There are a many roads that can lead to becoming a web designer. Some start off as programmers and then see the need to "design" graphics for the sites they are building. While others start out learning about color, kerning, and strong visual layouts before learning how to "code" — this is me. Whichever direction you follow you're bound to learn something new along the way. Something which seems common knowledge to other designers or programmers, you simply overlook. I will explain an example of this below.
My Character Set UTF-8 Blindness
I must have built hundreds of webpages with the following meta tag inserted in the head of the page ...
HTML<head> <meta http-equiv="Content-Type" content="text/html; charset=utf-8"> ... </head>
I knew I needed it there but I never wondered why it needed to be there.
I just went along building pages with charset blindness. I often would copy and paste international text from Microsoft Word documents and then paste them into my HTML page, refresh the browser and then see a bunch of missing symbol characters everywhere (?). Well that is no good, so I would search Google for a table of HTML special characters, find the ones I was missing, copy and paste. Done.
It Turns Out, I Was Doing It Wrong
Someone on Reddit suggested I read an article written by Joel Spolsky titled, "The Absolute Minimum Every Software Developer Absolutely, Positively Must Know About Unicode and Character Sets (No Excuses!)". I would go a step further and say everyone using the internet should read this, or at least understand Unicode.
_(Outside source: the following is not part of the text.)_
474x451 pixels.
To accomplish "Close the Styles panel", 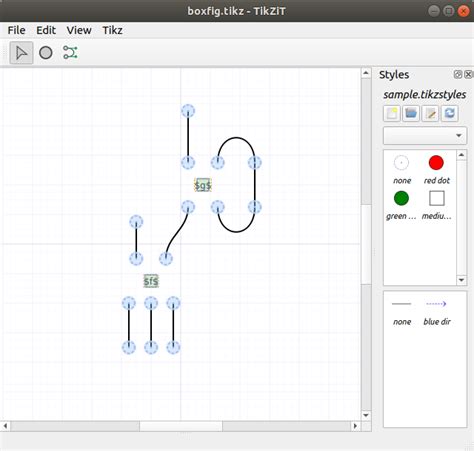I will (468, 74).
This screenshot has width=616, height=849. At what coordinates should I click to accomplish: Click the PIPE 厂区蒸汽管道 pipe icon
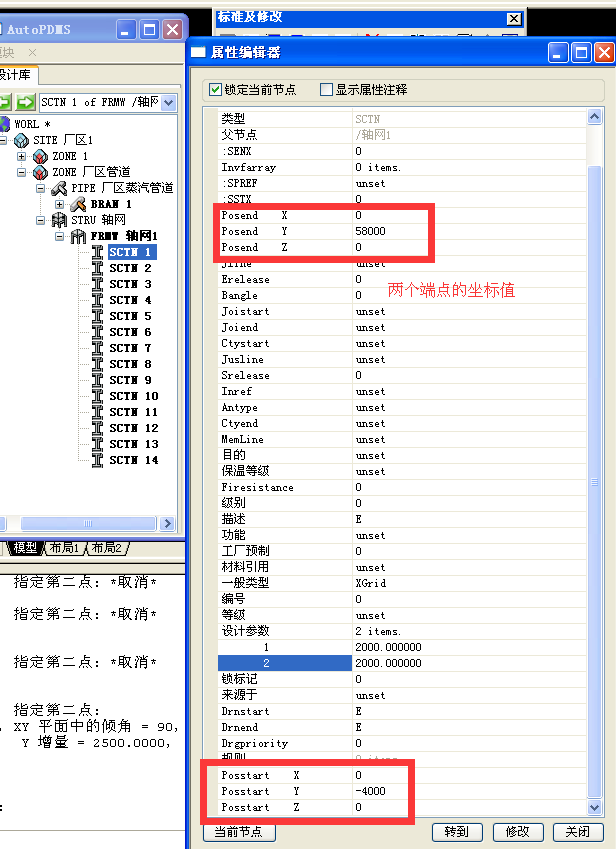coord(59,188)
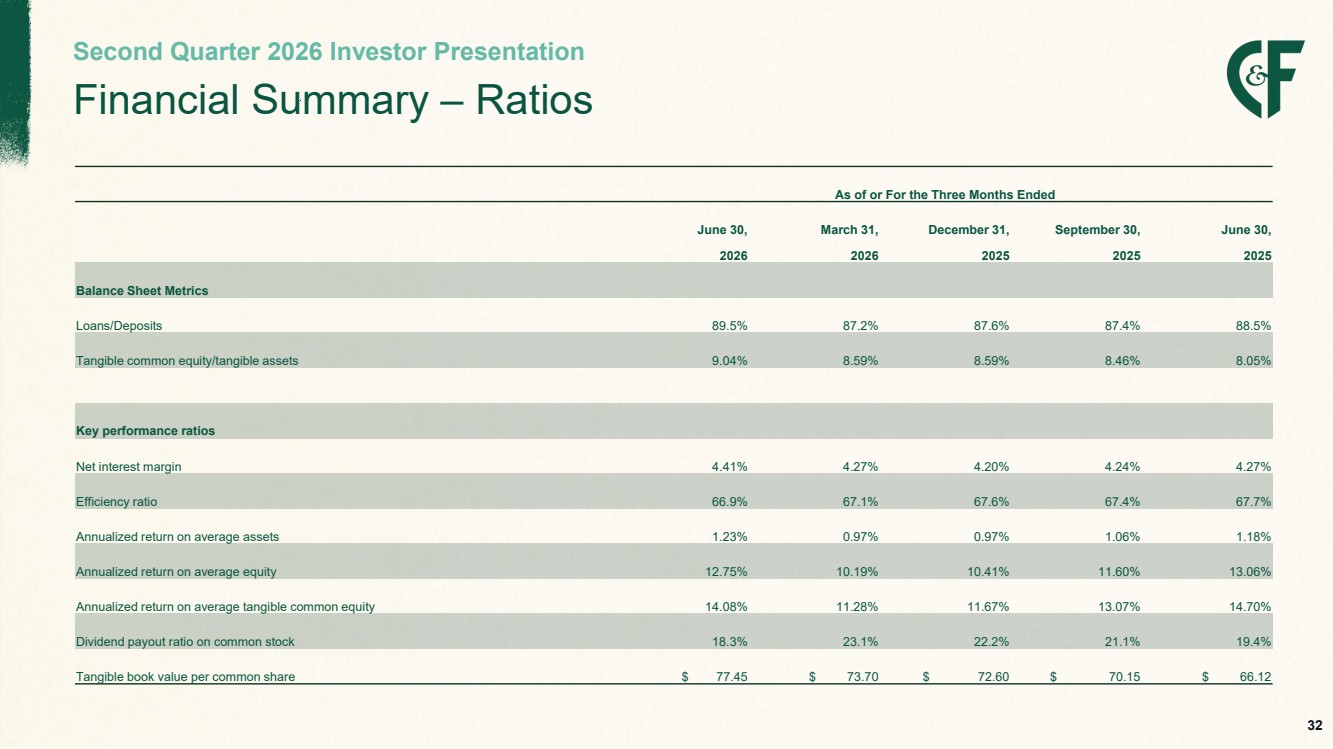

Joel explains in the early days of computers there was no continuity between countries and languages. A computer sold in the USA would focus on English characters and have little or no support for languages such as Hebrew or Chinese. Wikipedia defines ASCII as a character-encoding scheme based on the ordering of the English alphabet.
So it is basically an English-centric character encoding. This reminds me of how the US hasn't adopted the metric measurement system or how atlas's have the USA in the left corner of the map.
Each language would have english at its core and fill empty character slots with whatever they wished. The inconsistency of what was included in the free spaces caused a global communication problem.
The Internet Set the Stage for Unicode
Before the internet, a computer in China and a computer in the USA could live happy lives. But as soon as they started talking, a clear message quickly turned into gargley gook.
But of course, as soon as the Internet happened, it became quite commonplace to move strings from one computer to another, and the whole mess came tumbling down. Luckily, Unicode had been invented.
Joel Spolsky
Unicode goes a step further then ASCII by creating an all encompassing character set for all of the languages. Each letter is given a unicode reference such as U+0041. The "U" stands for Unicode and the numbers are a Hexadecimal value, similar to what is used in referencing colors in CSS.
How to Find and Add Unicode to Your Document?
The best way I have found to add the Unicode characters is to use the character map included on your computer. Locate the character, and either copy and paste or drag and drop. I have noticed I only need to do this when I am copying text from word documents or webpages encoded in anything but Unicode.
So, if you ever notice a missing character symbol on your page, first check the encoding in your HEAD and then replace it with a Unicode encoded character from your OS's character map palette.